START EXTRACTED MATERIAL

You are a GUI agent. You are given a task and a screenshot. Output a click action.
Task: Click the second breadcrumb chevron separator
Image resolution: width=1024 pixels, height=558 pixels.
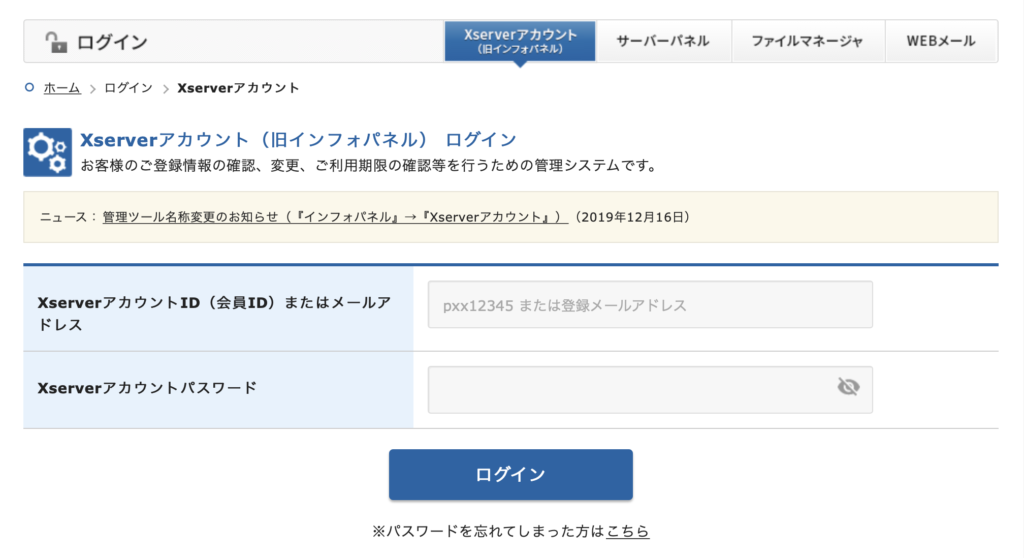[x=165, y=88]
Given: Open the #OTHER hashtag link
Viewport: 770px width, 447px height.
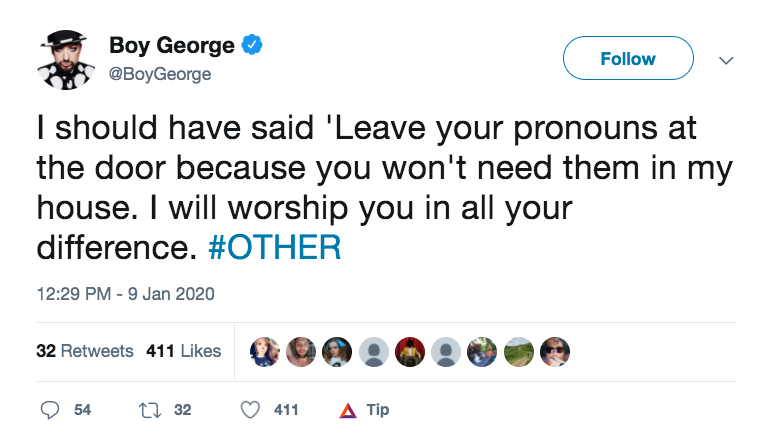Looking at the screenshot, I should [275, 247].
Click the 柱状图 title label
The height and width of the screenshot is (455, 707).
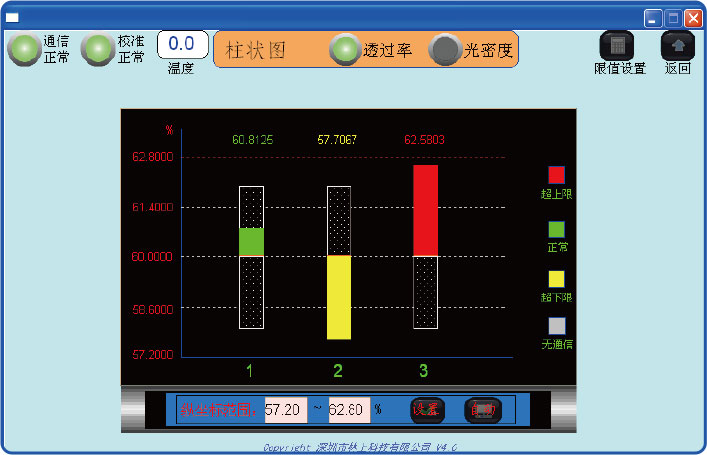(x=256, y=50)
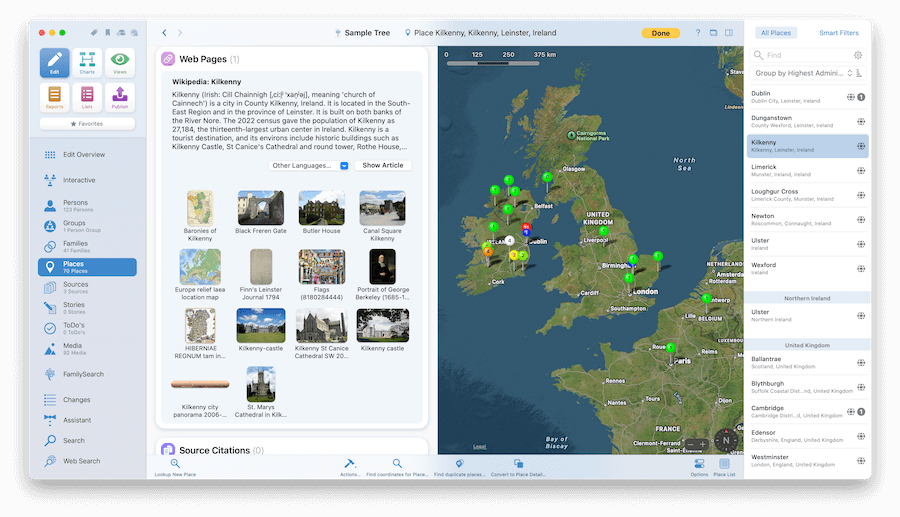Open the Charts section

click(x=87, y=63)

END EXTRACTED MATERIAL

> **EXERCISE OBJECTIVE**:
Pictures aside, retype the entries above exactly as they are.

> **FINISHED TASK**:
You are a GUI agent. You are given a task and a screenshot. Output a click action.
Task: Click the second breadcrumb chevron separator
Image resolution: width=1024 pixels, height=558 pixels.
[x=165, y=88]
Given: Open the #OTHER hashtag link
Viewport: 770px width, 447px height.
Looking at the screenshot, I should [275, 247].
Click the 柱状图 title label
The height and width of the screenshot is (455, 707).
(x=256, y=50)
Open the Charts section

click(x=87, y=63)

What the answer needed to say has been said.